• Ações necessárias:
1) Responda com base na reportagem sobre a prisão de João de Deus:
(a) Por quanto eram vendidas as cápsulas "energizadas" antes da mudança?
(b) Quantas pessoas a casa reunia na manhã desta quarta-feira (19/12)?
(c) Desde quando e em que cidade João de Deus está preso?
2) Na reportagem sobre a prisão de João de Deus, reescreva o trecho que começa em "A prisão preventiva de" e termina em "fila no local.", substituindo "médium" por "curandeiro".
3) Dê seguimento à reportagem sobre a prisão de João de Deus a partir da última frase.
┌─ Trecho do documento
Funcionários do centro afirmaram que a mudança foi determinada pelo próprio médium, que costumeiramente indicava o remédio manipulado para mais de dois terços dos frequentadores.

Agência Estado
postado em 19/12/2018 13:21

A maior parte dos bancos ficou vazia

A prisão preventiva de João de Deus trouxe um impacto não apenas para o movimento da Casa Dom Inácio de Loyola, onde o médium costumava fazer os atendimentos, mas também em procedimentos do local. Cápsulas "energizadas", antes vendidas a um preço de R$ 100, passaram agora a ser distribuídas gratuitamente. Funcionários do centro afirmaram que a mudança foi determinada pelo próprio médium, que costumeiramente indicava o remédio manipulado para mais de dois terços dos frequentadores.

Na manhã desta quarta-feira (19/12), a casa reunia menos de 200 pessoas em busca de tratamento espiritual. A sessão, a primeira depois da prisão preventiva do médium, começou mais tarde do que o usual, por volta das 9h. E uma hora depois já quase não havia fila no local.

A maior parte dos bancos ficou vazia. O silêncio era tamanho que era possível ouvir os grilos. A televisão, que tradicionalmente exibe filmes com operações feitas por João de Deus, trazia apenas o alerta que as traduções eram feitas em várias línguas. E o nome do líder, que antes da prisão era citado de forma constante, não foi mencionado nesta quarta-feira.

João de Deus está preso desde domingo (16/12), em Goiânia, acusado de abusar sexualmente de pacientes em consultas que ele realizaria de forma particular, no próprio centro.
└─
┌─ Dados fornecidos
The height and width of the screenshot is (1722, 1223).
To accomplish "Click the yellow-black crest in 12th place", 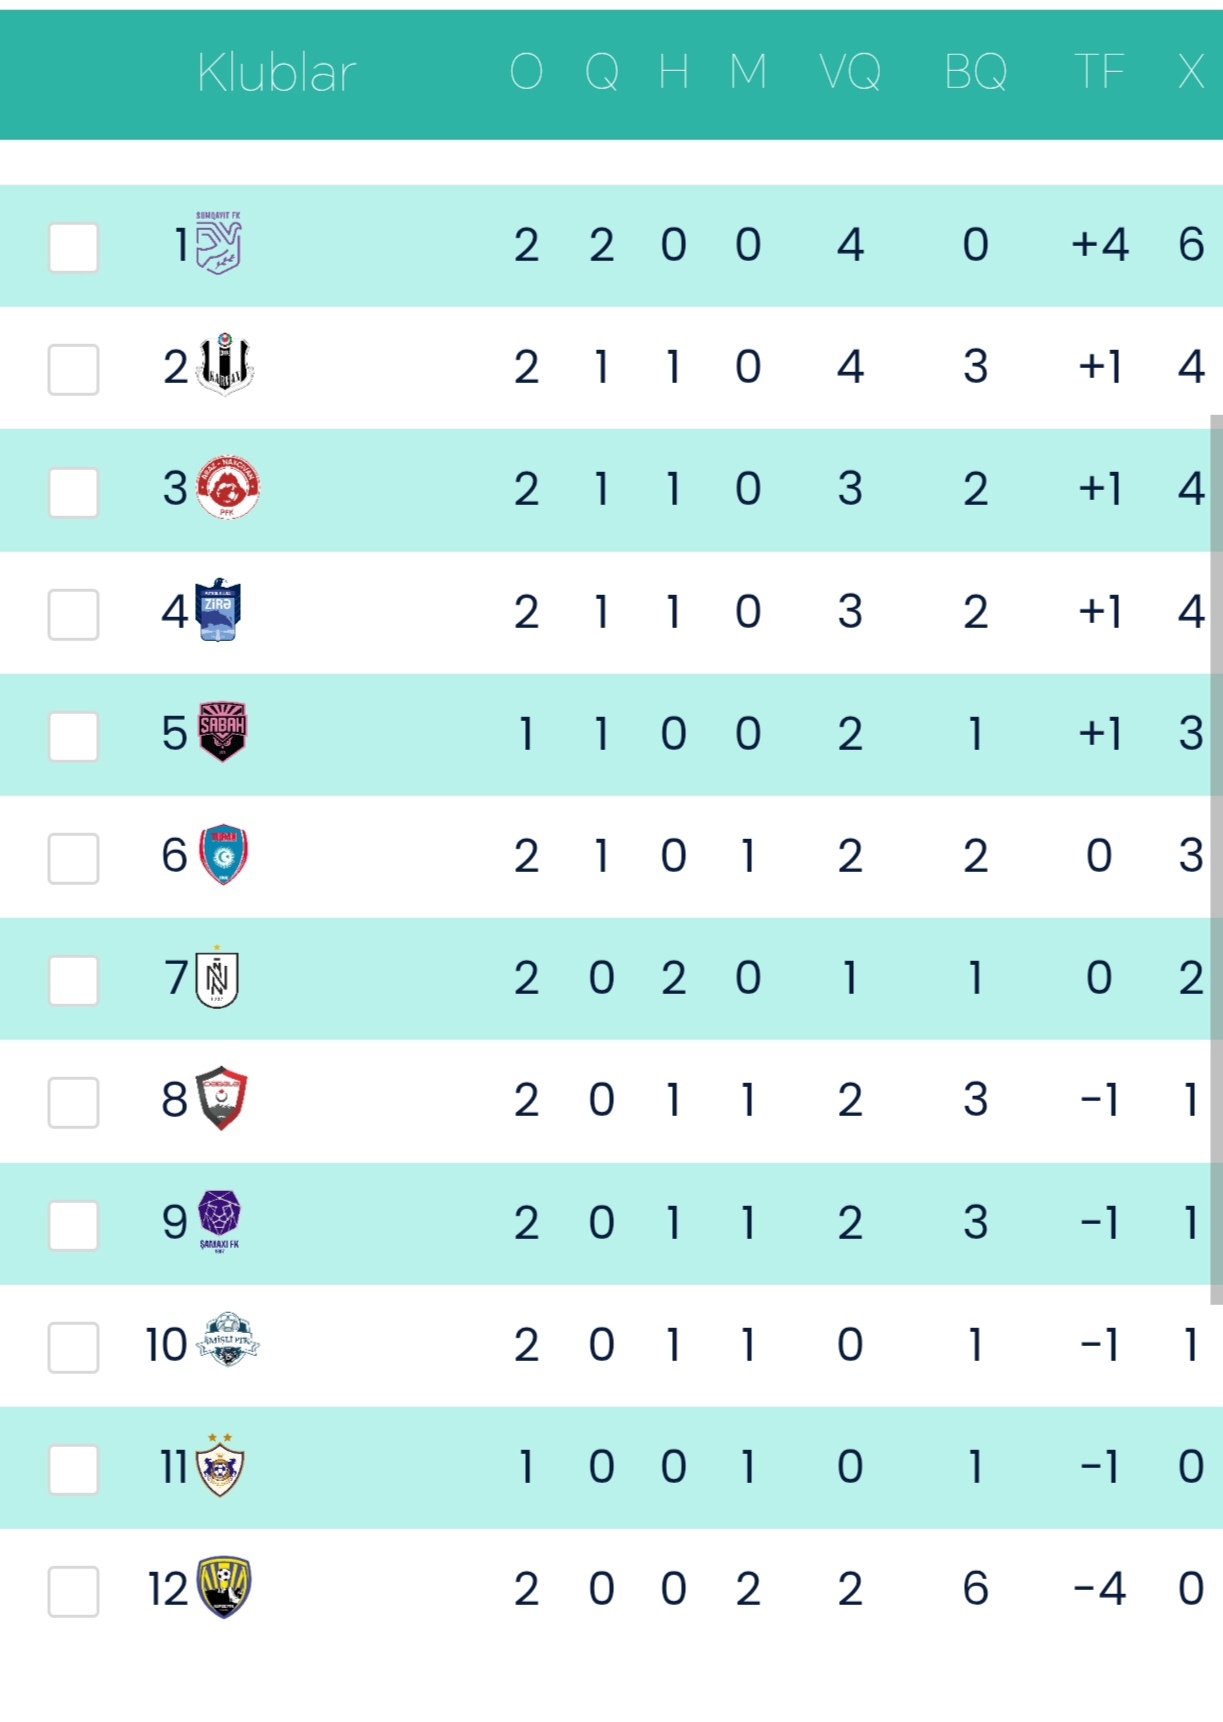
└─
• Respostas do exercício:
1)
(a) R$ 100.
(b) Menos de 200 pessoas.
(c) Desde domingo (16/12), em Goiânia.

2)
A prisão preventiva de João de Deus trouxe um impacto não apenas para o movimento da Casa Dom Inácio de Loyola, onde o curandeiro costumava fazer os atendimentos, mas também em procedimentos do local. Cápsulas "energizadas", antes vendidas a um preço de R$ 100, passaram agora a ser distribuídas gratuitamente. Funcionários do centro afirmaram que a mudança foi determinada pelo próprio curandeiro, que costumeiramente indicava o remédio manipulado para mais de dois terços dos frequentadores.

Na manhã desta quarta-feira (19/12), a casa reunia menos de 200 pessoas em busca de tratamento espiritual. A sessão, a primeira depois da prisão preventiva do curandeiro, começou mais tarde do que o usual, por volta das 9h. E uma hora depois já quase não havia fila no local.

3)
Poucos foram os frequentadores dispostos a falar sobre o tema. Um dos funcionários, que não quis ter seu nome identificado, adotou o discurso dos advogados de defesa e afirmou que o médium, de 76 anos, era muito assediado por mulheres.

"Aqui nesta casa há apenas a verdade", afirmava a oradora numa palestra para os poucos fiéis que ali se encontravam. Ela pedia energia para todos aqueles que passavam por provações.

O centro atrai mensalmente cerca de 10 mil pessoas, cerca de 40%, estrangeiros. Nesta manhã, a maior parte dos frequentadores era estrangeira. E em sua maioria, já tinham vindo para Abadiânia em outras oportunidades. Poucos foram as pessoas que estavam na Casa Dom Inácio nesta manhã pela primeira vez.

A passiflora é preparada num laboratório que funciona na própria Casa Dom Inácio de Loyola. O centro foi alvo na terça-feira (18/12), de buscas pela Polícia Civil. De acordo com funcionários, as cápsulas são iguais para todos. O que muda seria a "energia" dispensada em cada frasco. Na ação de busca em imóveis de João de Deus, a polícia apreendeu armas e dinheiro vivo.

Para os fiéis, a energia do remédio é personalizada. O tratamento dura cerca de dois meses. Questionado porque as cápsulas são vendidas a esse preço, funcionários afirmam haver custos para manutenção da fábrica - registrada no nome da mulher de João de Deus, Ana Keila Teixeira. Além disso, argumentam de que tudo o que é doado, não é valorizado.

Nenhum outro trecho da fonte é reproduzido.